A thousand plateaus, Deleuze and Guattari

Freud and the single trace (explanation) descending.

I found Deleuze and Guattari were two writers I approached during this module. They are typically seen as creating a cultural model that rejects hierarchical organisation, chronology and ideas that break up flows into specifics. Their idea of culture as rhizomatic is the attractive part for me as it seems to fit with contemporary thinking on information flows and the connectedness of machines and a self. The self as always in-between, not part of an organisational structure but more one evolving through horizontal connections ever outwards and expanding. The planar movement of the rhizome is one that resists organisational vertical order and the self moves and evolves between these cultural fissures and gaps; absorbing, accumulating, discarding and making new connections. The self as machine, a nervous system extending into other machines.

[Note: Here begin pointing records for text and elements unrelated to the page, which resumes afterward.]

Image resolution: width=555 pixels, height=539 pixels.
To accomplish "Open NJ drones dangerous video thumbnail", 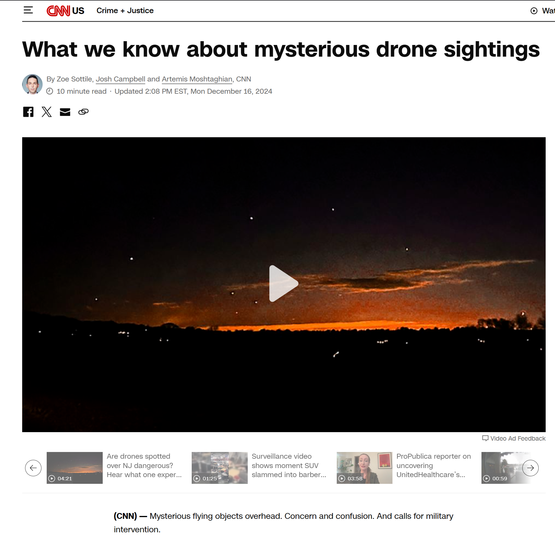I will tap(75, 468).
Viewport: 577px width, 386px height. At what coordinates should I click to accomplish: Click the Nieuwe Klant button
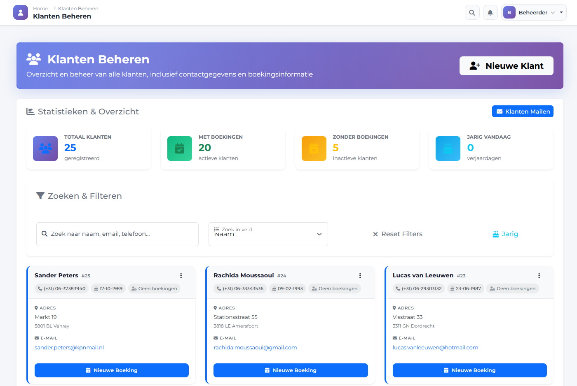506,66
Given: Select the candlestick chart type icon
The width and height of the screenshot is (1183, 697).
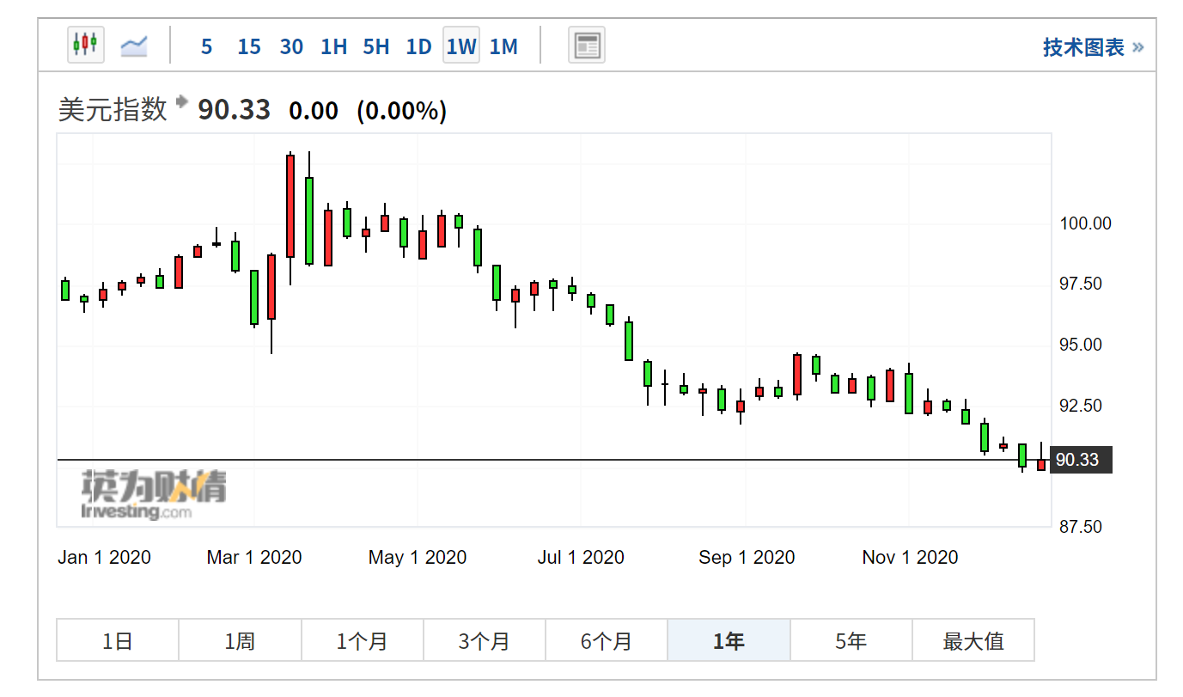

Deleuze and Guattai's thinking revolutionised ideas about the self as presented from a psychoanalytical perspective. Freud in particular was seen as defending the position of the hierarchical model whereby complexity was always reduced to a single point of explanation. How this affected our relationships to ourselves was in Freud seeing emotional and psychic disturbances as reducible to a fixed set of limited principles. The complexity of the disturbed self within a highly multiplicitous world reduced to mother, father, the child and basic libidinal drives.

In working with the self as a project and by exploring wider literature one always encounters Freud or other forms of psychology that seek to explain questions within very narrow models. Deleuze and Guattari by developing the theory of the rhizome identified the limitations of the Freudian perspective and thus provided a framework that seemed to take greater regard for human multiplicity and variation.

In developing a visual language I feel it important that one should engage with thinkers who challenge existing ideas and provide theories that more adequately explain rapid shifts in culture and how the self becomes part of that and is affected by that. The idea of the flow with the self moving amongst all of these connections affords opportunities to engage with interruptions and to make other connections. The rhizome is always in the middle making new connections to other things and that for me is a strong metaphor for the artist's responsibility to themselves and also their position within prevailing culture.

This piece explored the idea of the subconscious and the descending single trace of Freud explaining the complexity of the hidden with a fixed narrow vocabulary. Beneath Freud's trace lies what appears to be a figure splayed out as a cross. The figure is deliberately religious to present to the viewer the idea of fixed perspectives.There are other elements beneath the shroud (trace) and a viewer can engage with that if they get closer but that will raise even further questions. To the viewer of course this doesn't have to be a figure at all because my idea is to elicit a wider mental vocabulary in the viewer and encourage a rhizomatic response. I aim here for the viewer to make their own connections whilst being aware via the material used and its shape that to suggest a single outline (trace) over something as infinitely complex as the self has an inherent redundancy. This piece is another addition to the process of accumulating elements of thinking toward a final cohesive piece that hopefully combines a range of elements and influences that conclude into a coherent place.

I am again seeking to develop ideas and a visual language to express them. My ideas are rooted within philosophical theory and argument, as for me that is where I generate an ultimate artistic response. My creative ideas comes from discussion and association with wider thought and I utilise that as a way to expand my visual language. One might say that visual language could be explored first by accumulated reference to other artists and then reverse engineer ones thinking into those structures but I would personally find that a less honest way of working for me. I seek to say something with each piece of work I create and in order to say I must have reference to the thoughts that start the journey of communication. I am never seeking to elicit a pure aesthetic response I am seeking to develop a point of view that one might engage with and want to discuss.